Dr. C. Ayuban Gutiérrez Quintanilla: Technology has good things and bad things, right? But access to communication also allows you to know that type of thing. That is something that is not up for discussion. No person, no patriotic citizen sides with someone who attacks their country or tries to subvert the constitutional order of the country. Generally, this type of subversion does not do more damage to the Government; it does more damage to the population. Because, in the end, what is attempted to be sold is that the damage is being done by the Government to the population.
That is to say, one, when wanting to see how the price of the dollar is, what one does is go to that site. That increases the risk and vulnerability over our economy in a context of economic war against the country, where all those things are articulated and well thought out. In that context, there is only one way to combat that: to steer that currency market towards an official currency market. For all the reasons we are mentioning. It is not the magic solution to the problems of the Cuban economy. I believe it is important and its long-term objectives are objectives that will be achieved little by little. But there is something I always like to say as a professor: the long term begins today. That is, what you want to have an effect within 10 years, you have to start doing today. If you start within two years, that effect will arrive within 12 years. To create the bases for the country's economic recovery, for production, we must normalize Cuba's currency scenario. And do it with the tools that exist and that are in the hands of the State to do it.

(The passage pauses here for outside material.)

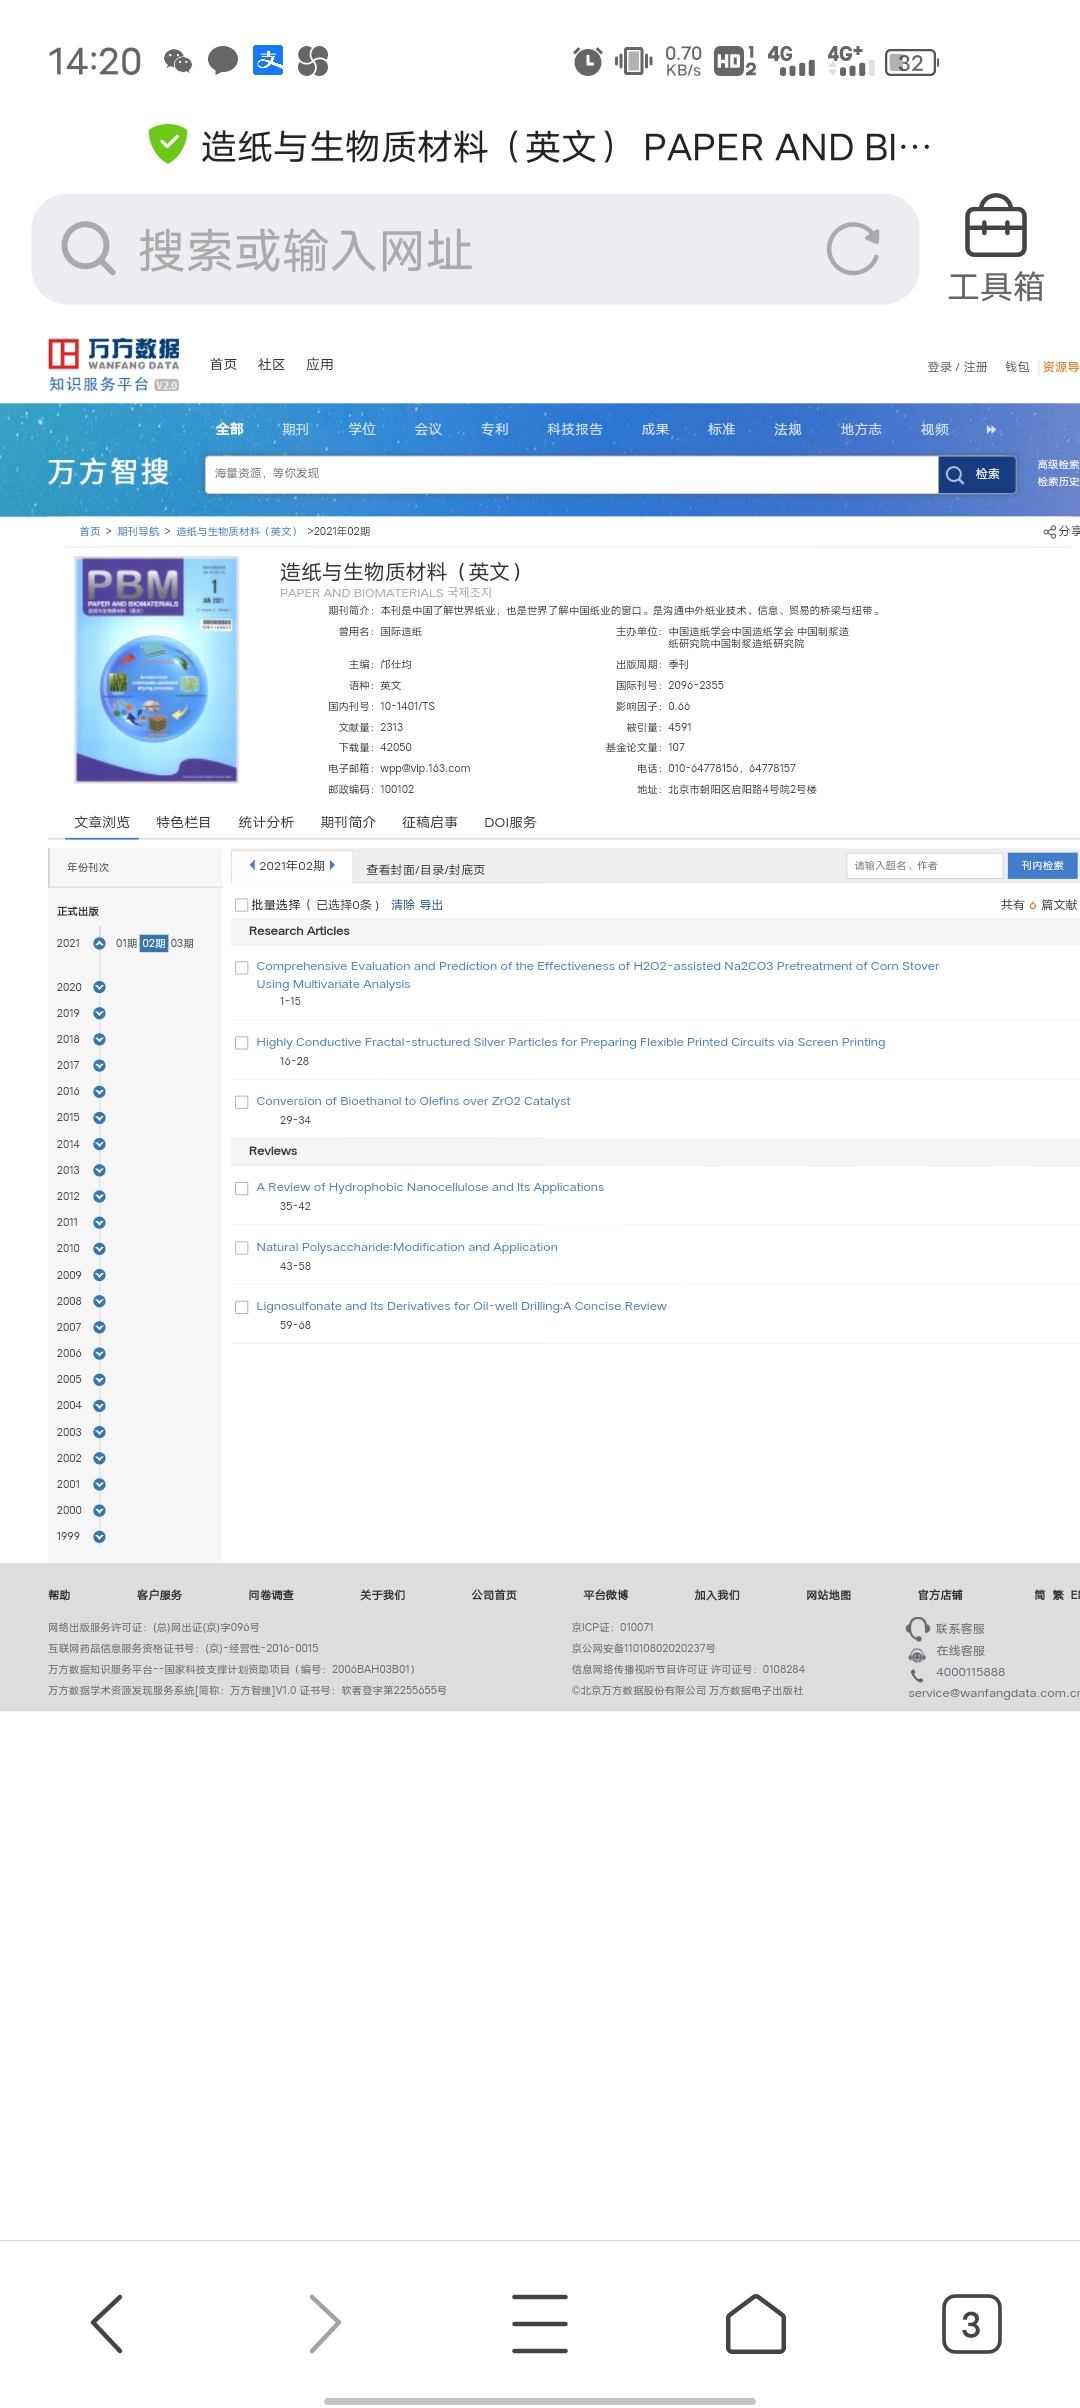Image resolution: width=1080 pixels, height=2408 pixels.
Task: Tick the Conversion of Bioethanol article checkbox
Action: [241, 1102]
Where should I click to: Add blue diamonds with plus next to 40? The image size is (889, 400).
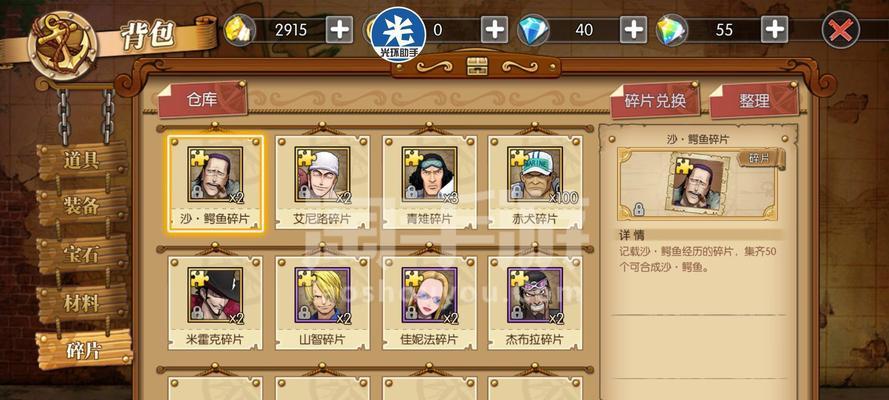coord(633,29)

Carlos Miguel Pérez Reyes: There is a detail in all this, El Toque may have an approach aimed at destabilizing, but behind the legal currency market there is a mafia-type business that operates both in the United States and in Cuba, of actors that launder money, of people who charge commissions for making transfers that they never make between one country and the other.

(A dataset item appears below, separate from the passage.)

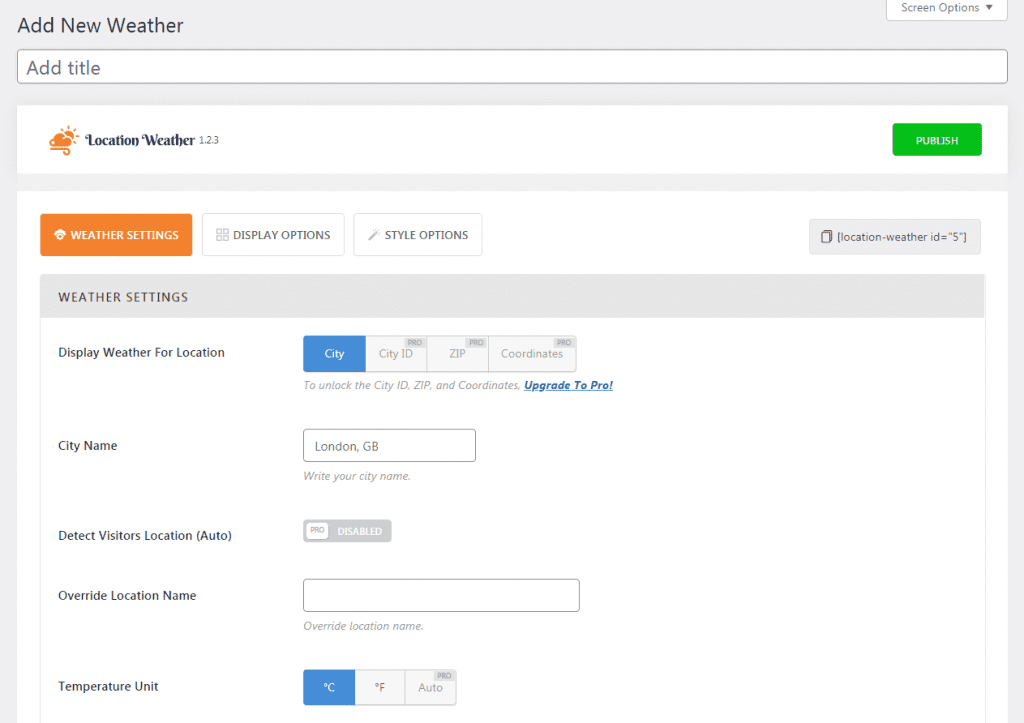Image resolution: width=1024 pixels, height=723 pixels.
Task: Click the Add title input field
Action: point(512,67)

Dr. C. Marxlenin Pérez: Yes, speculators.

Carlos Miguel Pérez Reyes: That is a big business that I imagine our authorities will have the capacity to dismantle as soon as possible. What really happens is that in the United States money moves and in Cuba money moves, but money is not passed from one side to the other and here they are charging commissions on one side and charging commissions on the other. In that game of commissions and things, a business is created in which, moreover, the exchange rate plays an important role, because I am going to be selling and buying and playing with that market. If I were the one dedicated to that, I would have 40 people on Facebook putting ads about how I want to sell the dollar. It must be understood that this is a mafia and El Toque is representing that mafia and those interests. Those actors, whether or not they are part of the El Toque team, are playing under that rule and under the shelter of that platform.

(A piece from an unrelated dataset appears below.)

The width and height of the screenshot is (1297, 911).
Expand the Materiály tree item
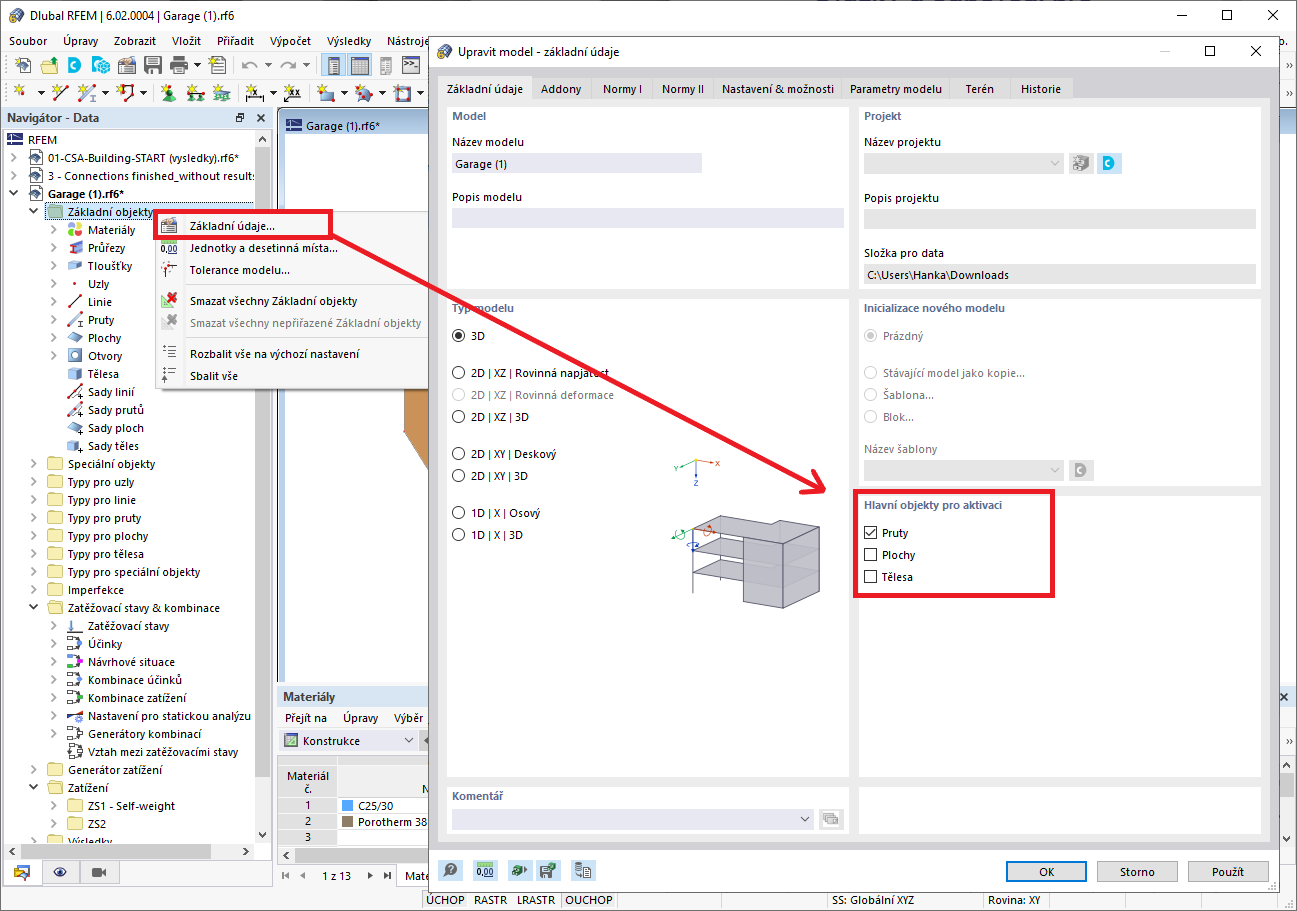(52, 229)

Dr. C. Marxlenin Pérez: Ian, some final ideas to close our program.

Lic. Ian Pedro Carbonell Karell: There is much to talk about on this topic. We must state the commitment the country has, the Government. I share that idea, it must be something of everyone, the effort to retake the reins of the currency market, to build a true currency market that is functional to the country's economic development. Our people also need to count on that.

Dr. C. Marxlenin Pérez: I thank you three for having participated in this first program dedicated to the currency market. You, who follow us, remember that this is the first part, we will come with another. But, above all, remember that it is not enough to interpret, describe, comment, but that together we must participate, the private sector, the state enterprise, the people in general, to transform our reality. I count on you to do it from Cuban socialism. See you soon.